Taste test
Study of Facebook patterns suggests interests in music, movies unlikely to spread among friends
Using data collected from Facebook, Harvard sociologists have addressed one of the great unsolved puzzles of social science — do we form friendships with people because we share similar interests, or do we share similar interests with people because they are our friends?
As described in the Proceedings of the National Academy of Sciences last month, the findings suggest that while people who share similar interests in music and movies are more likely to befriend one another, few interests are likely to spread among friends. It’s a result that challenges earlier research, which found that a host of social problems, from obesity to smoking to loneliness, quickly spread across social networks.
“The idea that ‘birds of a feather flock together’ is something we’ve known about for a long time,” said Kevin Lewis, a Ph.D. candidate in sociology who co-authored the paper with independent scholar Jason Kaufman and sociology graduate student Marco Gonzalez. “It’s not terribly surprising that, if you and I like the same things, we might become friends.
“What we’ve been able to show, however, is that this phenomenon is not actually as widespread as we once thought,” Lewis added. “There are only certain types of tastes that breed a connection. We’re also finding that this very common notion that what your friends do and like rubs off on you is not very widespread at all. We are not suggesting, of course, that taste in movies or music necessarily operates in the same way that obesity or depression does; but this paradigm that ‘everything spreads’ — it’s simply not true.”
The researchers gathered information from the profiles of students at an anonymous college. Once a year for four years, the researchers took snapshots of students’ profiles, recording their friends and what kinds of music, movies, and books they liked. That information was then broken down further, into genrelike “clusters” representing broad areas of interest that might diffuse throughout a network of friends.
Armed with that data, researchers used a computer program to evaluate how students’ friendship networks and preferences evolved over time, and to model the possible causes behind the changes.
“We used a simulation-based approach,” Lewis said. “So if we have a snapshot taken at two different times, the model examines all the possible trajectories that could have led from one point to another and identifies which is most likely.”

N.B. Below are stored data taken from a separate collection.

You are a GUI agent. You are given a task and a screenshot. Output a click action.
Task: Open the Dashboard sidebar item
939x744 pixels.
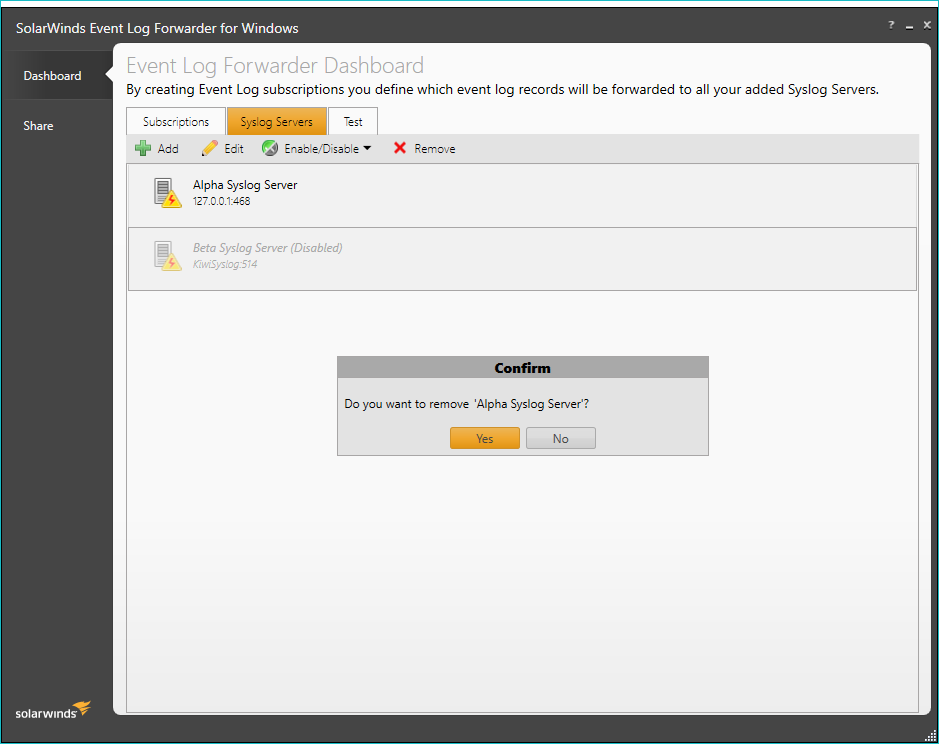click(53, 76)
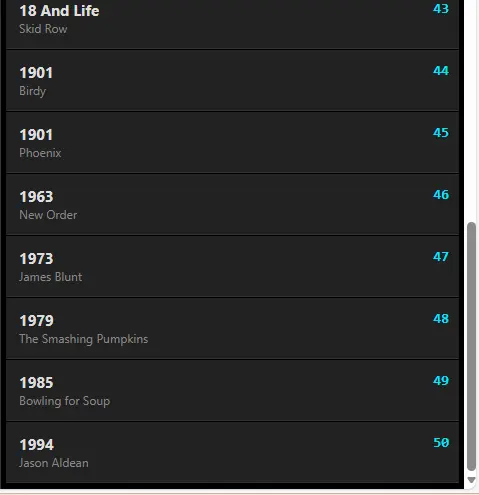
Task: Click the track number 50
Action: pyautogui.click(x=441, y=443)
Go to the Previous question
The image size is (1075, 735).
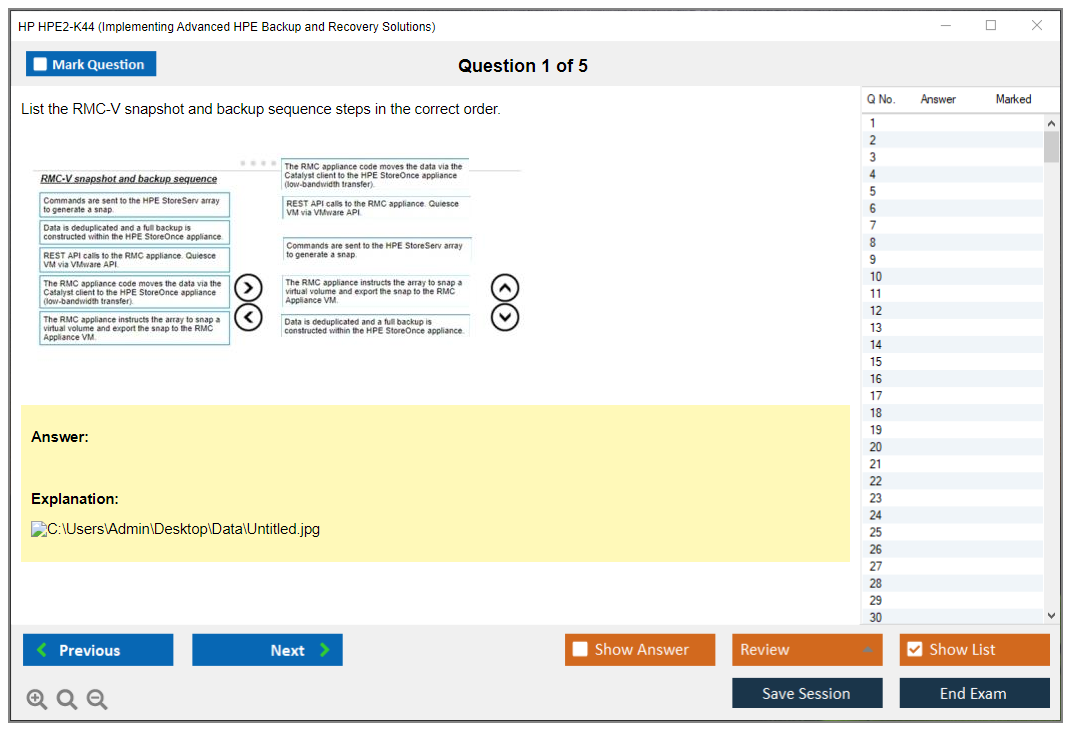[98, 650]
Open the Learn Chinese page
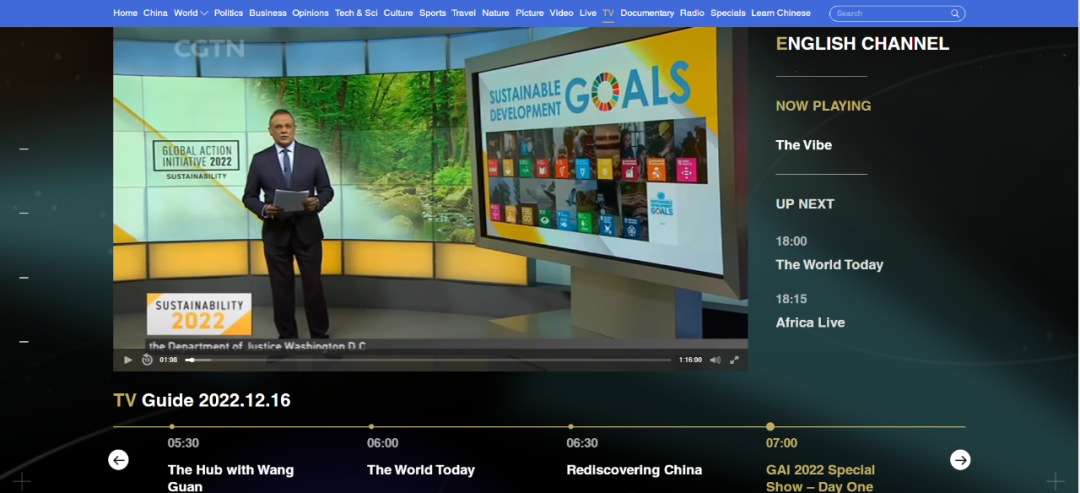 click(781, 13)
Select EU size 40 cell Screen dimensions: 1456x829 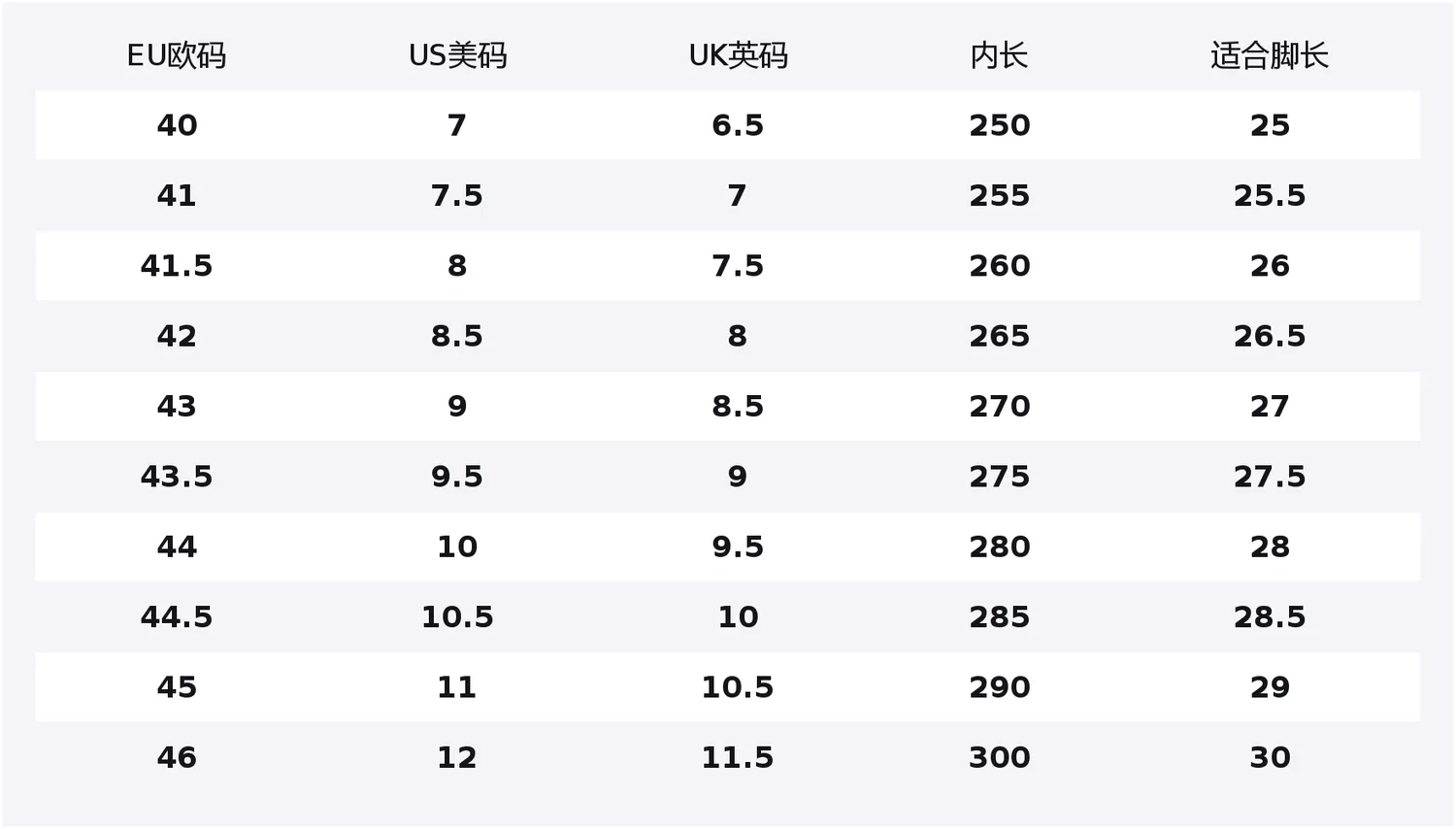click(x=177, y=125)
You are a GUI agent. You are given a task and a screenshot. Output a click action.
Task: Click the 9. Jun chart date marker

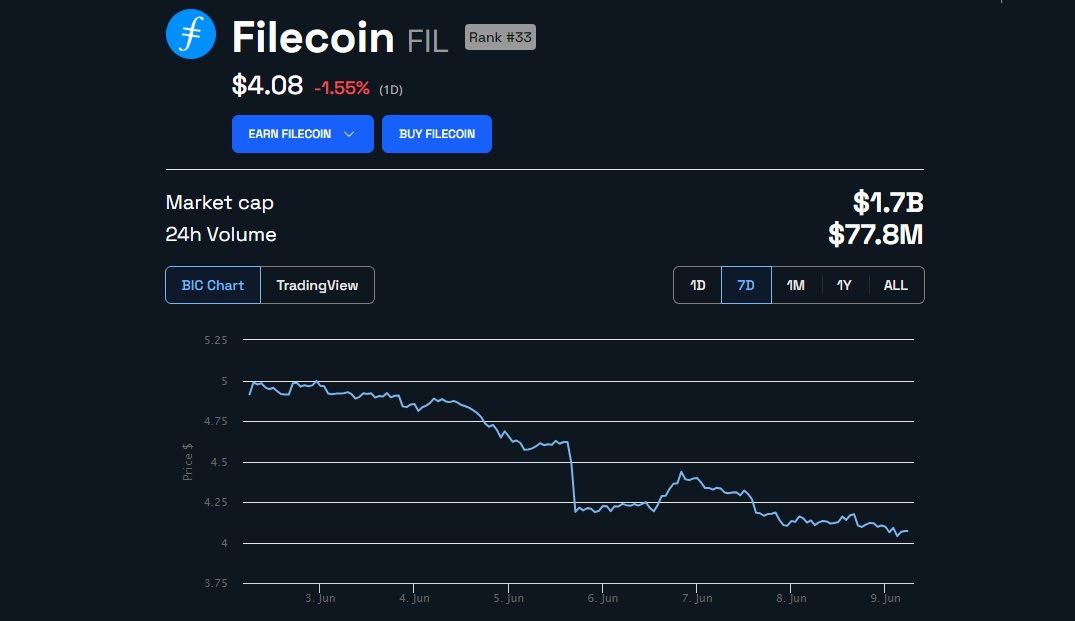[886, 598]
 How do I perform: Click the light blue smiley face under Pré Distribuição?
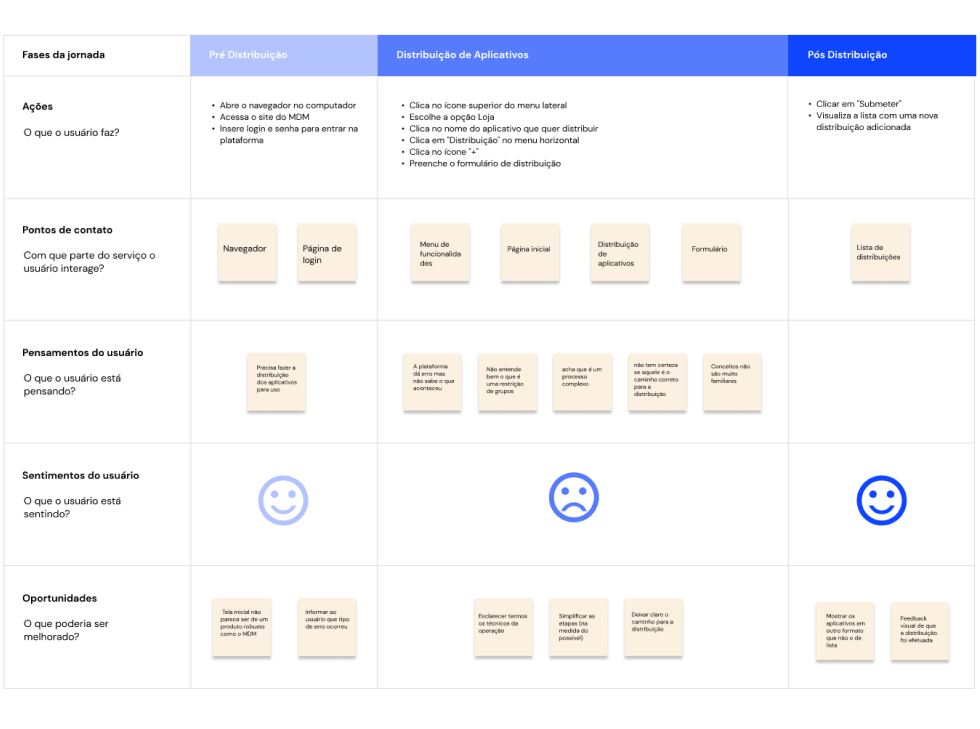point(283,499)
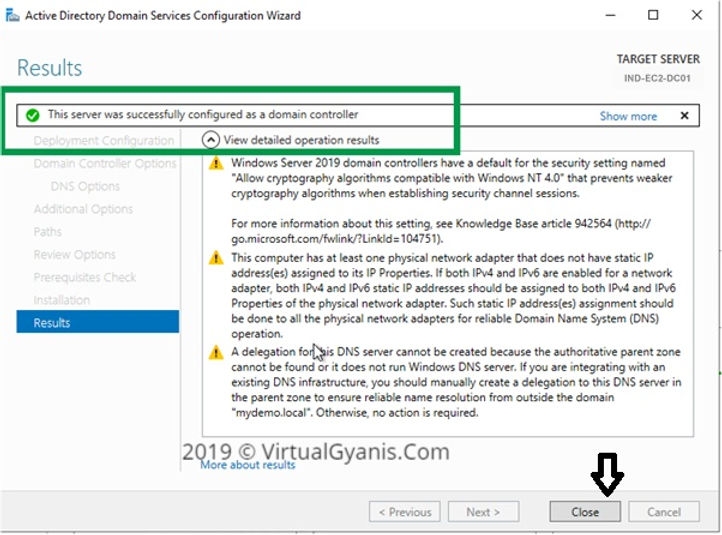Select Results step in sidebar
Viewport: 722px width, 535px height.
(52, 323)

Importantly, Lewis added, the model controlled for a variety of possible causes for why two people might become friends or reasons why someone’s tastes might change over time, ensuring that researchers weren’t misdiagnosing the causes of those changes.
In the case of music, the results showed that people who listen to classical or jazz music are likely to be friends. The same was true for fans of light and classic rock. When it comes to onscreen entertainment, fans of raunchy comedies and gory movies are likely to be friends, as well as fans of darkly satirical films. Surprisingly, Lewis said, there was no connection between book preferences and friendship.
Only one type of taste — an interest in classical or jazz music — was found to spread across friendship networks, Lewis said.
“It’s not often you find a non-finding to be important, but I think this finding absolutely is important,” Lewis said. “There is a tendency to believe in peer influence — we all believe that what our friends like rubs off on us because it’s very easy to think of examples when that has happened. But we don’t remember the myriad instances that it doesn’t happen.”
“Much of Facebook’s business model is based on the assumption that Facebook users ‘influence’ one another through displays of things they ‘like’,” said Kaufman. “If you say you like a band, product, movie, etc., Facebook purports an ‘influence’ effect whereby your friends become more likely to adopt that preference in turn.
“What we found is that only in very specific instances does anything like ‘influence’ occur,” he continued. “This stands in contrast to an active research literature on the ‘contagiousness’ of various behaviors, such as obesity, smoking, and happiness, and gives pause at the millions, if not billions, of dollars spent every year on so-called ‘social media’ advertising campaigns.”